The factorial ANOVA analysis showed that the proenzyme form was markedly affected by exposure concentrations (F = 110.183, P < 0.05) but not by exposure time (F = 0.049, P > 0.05). The following Tukey HSD test indicated that the protein level of proenzyme in different Cd treatment conditions followed the hierarchical pattern: groups exposed to 10 µM Cd and groups exposed to 2.5 µM Cd < control groups (P < 0.05). Whereas the protein levels of cleaved forms were significantly influenced not only by exposure time (F = 357.264, P < 0.05), but also by exposure concentrations (F = 9.183, P < 0.05). The interaction between the two factors (time and dose) about the protein levels of cleaved forms was significant (F = 7.958, P < 0.05). The further pairwise comparisons showed that only exposure to 10 µM Cd resulted in different expression level of cleaved forms between the two time points (Fig. 6C). The Tukey HSD test indicated that the protein levels of cleaved forms in groups treated with different concentrations of Cd followed the hierarchical pattern: groups exposed to 10 µM Cd > groups exposed to 2.5 µM Cd > control groups (P < 0.05) (Fig. 6C). Overall, these results indicate that Cd can effectively activate caspase-3A.
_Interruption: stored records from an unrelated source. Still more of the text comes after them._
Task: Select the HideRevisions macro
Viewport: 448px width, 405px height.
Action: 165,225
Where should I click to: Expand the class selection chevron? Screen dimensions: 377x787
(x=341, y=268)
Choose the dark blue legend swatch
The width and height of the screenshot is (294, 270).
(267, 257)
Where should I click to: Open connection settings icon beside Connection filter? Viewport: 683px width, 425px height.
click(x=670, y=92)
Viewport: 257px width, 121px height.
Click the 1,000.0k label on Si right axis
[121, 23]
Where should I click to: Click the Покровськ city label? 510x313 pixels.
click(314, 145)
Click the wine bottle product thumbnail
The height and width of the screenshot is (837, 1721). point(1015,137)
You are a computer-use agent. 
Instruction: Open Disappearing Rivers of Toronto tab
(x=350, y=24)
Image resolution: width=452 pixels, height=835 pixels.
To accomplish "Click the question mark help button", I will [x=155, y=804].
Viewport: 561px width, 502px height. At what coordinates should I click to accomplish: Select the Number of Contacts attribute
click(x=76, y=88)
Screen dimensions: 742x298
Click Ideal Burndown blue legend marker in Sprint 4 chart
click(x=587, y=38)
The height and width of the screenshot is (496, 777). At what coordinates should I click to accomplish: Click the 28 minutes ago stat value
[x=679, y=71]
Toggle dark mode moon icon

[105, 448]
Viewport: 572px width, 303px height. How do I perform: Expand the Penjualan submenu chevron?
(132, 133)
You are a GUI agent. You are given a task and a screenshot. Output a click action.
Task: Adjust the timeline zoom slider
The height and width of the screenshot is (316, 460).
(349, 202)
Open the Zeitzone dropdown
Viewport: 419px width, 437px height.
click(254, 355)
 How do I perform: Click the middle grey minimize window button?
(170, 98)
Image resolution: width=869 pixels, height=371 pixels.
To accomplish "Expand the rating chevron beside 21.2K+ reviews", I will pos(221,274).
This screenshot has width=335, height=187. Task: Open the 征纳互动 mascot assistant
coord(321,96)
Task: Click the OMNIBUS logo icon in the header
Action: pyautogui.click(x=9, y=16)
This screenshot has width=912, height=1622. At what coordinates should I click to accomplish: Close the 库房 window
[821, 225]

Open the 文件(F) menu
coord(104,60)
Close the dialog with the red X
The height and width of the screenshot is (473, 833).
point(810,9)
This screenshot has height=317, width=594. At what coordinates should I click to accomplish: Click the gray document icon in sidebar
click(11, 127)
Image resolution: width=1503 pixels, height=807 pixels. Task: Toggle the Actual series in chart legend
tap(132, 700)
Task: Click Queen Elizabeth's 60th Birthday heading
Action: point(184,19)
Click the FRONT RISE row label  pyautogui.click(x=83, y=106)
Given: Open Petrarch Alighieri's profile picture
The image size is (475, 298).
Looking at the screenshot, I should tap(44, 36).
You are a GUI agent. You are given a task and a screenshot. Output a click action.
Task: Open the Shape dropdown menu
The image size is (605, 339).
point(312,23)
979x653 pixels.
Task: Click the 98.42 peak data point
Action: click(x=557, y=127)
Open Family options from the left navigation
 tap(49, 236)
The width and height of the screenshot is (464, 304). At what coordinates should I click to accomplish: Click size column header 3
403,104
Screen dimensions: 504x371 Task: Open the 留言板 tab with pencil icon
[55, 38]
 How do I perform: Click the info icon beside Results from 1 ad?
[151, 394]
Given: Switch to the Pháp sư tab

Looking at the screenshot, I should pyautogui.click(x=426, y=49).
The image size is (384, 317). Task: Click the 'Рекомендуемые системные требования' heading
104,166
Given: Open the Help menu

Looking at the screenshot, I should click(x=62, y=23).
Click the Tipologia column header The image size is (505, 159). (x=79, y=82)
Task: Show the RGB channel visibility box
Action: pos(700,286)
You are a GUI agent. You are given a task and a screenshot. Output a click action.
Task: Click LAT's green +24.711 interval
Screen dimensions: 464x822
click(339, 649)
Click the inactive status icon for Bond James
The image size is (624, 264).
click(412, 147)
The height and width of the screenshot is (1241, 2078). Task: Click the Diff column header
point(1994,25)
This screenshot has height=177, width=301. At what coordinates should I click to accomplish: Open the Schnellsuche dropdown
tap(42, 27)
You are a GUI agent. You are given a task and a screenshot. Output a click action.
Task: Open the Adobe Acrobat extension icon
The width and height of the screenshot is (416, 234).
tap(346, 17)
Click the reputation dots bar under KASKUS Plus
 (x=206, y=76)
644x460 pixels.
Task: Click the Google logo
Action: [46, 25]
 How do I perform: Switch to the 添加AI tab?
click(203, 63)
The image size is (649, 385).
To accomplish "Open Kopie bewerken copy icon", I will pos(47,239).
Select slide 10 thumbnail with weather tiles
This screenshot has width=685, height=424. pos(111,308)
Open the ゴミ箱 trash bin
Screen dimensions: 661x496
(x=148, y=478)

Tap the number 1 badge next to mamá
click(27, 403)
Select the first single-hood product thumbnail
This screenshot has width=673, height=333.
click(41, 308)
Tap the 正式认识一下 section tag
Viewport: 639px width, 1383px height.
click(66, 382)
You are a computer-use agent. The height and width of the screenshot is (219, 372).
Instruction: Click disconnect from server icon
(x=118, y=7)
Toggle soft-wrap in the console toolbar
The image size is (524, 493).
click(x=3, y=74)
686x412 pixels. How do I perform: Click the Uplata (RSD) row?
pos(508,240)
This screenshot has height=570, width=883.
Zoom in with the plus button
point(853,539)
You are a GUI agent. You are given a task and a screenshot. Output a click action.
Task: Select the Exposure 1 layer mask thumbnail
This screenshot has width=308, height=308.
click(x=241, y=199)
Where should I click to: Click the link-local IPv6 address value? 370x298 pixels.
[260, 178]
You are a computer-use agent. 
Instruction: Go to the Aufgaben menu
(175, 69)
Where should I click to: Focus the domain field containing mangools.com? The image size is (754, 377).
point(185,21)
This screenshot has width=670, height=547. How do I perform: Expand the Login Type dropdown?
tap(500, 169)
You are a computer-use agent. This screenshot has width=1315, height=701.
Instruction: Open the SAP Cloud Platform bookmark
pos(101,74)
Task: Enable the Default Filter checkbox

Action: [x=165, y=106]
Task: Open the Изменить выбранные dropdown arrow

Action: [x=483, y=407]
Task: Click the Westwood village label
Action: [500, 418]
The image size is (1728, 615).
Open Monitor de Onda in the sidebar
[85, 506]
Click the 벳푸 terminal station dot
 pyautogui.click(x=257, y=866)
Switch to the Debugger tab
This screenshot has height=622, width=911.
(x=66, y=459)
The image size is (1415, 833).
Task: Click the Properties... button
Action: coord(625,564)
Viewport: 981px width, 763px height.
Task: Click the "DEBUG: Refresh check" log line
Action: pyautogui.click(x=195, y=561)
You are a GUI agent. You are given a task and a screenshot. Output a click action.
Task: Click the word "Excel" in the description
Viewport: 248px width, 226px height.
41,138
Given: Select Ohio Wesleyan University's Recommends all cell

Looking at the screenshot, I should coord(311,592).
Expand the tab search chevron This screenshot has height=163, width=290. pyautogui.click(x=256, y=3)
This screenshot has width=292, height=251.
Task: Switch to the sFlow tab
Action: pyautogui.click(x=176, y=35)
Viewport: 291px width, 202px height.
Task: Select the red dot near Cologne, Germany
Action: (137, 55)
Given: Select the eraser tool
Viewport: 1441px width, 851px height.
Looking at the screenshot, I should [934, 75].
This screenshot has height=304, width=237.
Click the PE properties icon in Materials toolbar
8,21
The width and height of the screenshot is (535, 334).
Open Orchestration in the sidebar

Immunohistological localization of caspase-3A in liver

Results for negative controls (substitution normal non-immune serum from the same host animal as the primary antibody) showed that no positive reaction was observed [Fig. 7(A-C and G-I)]. The immunoreactivity of caspase-3 was observed focally in the cytoplasm of hepatocytes in all groups [Fig. 7(D-F and J-L)]. The immunostaining intensities in Cd-exposed groups [Fig. 7(E, F, K and L)] were similar to those in control groups [(Fig. 7(D and J)] with weak immunoreactions.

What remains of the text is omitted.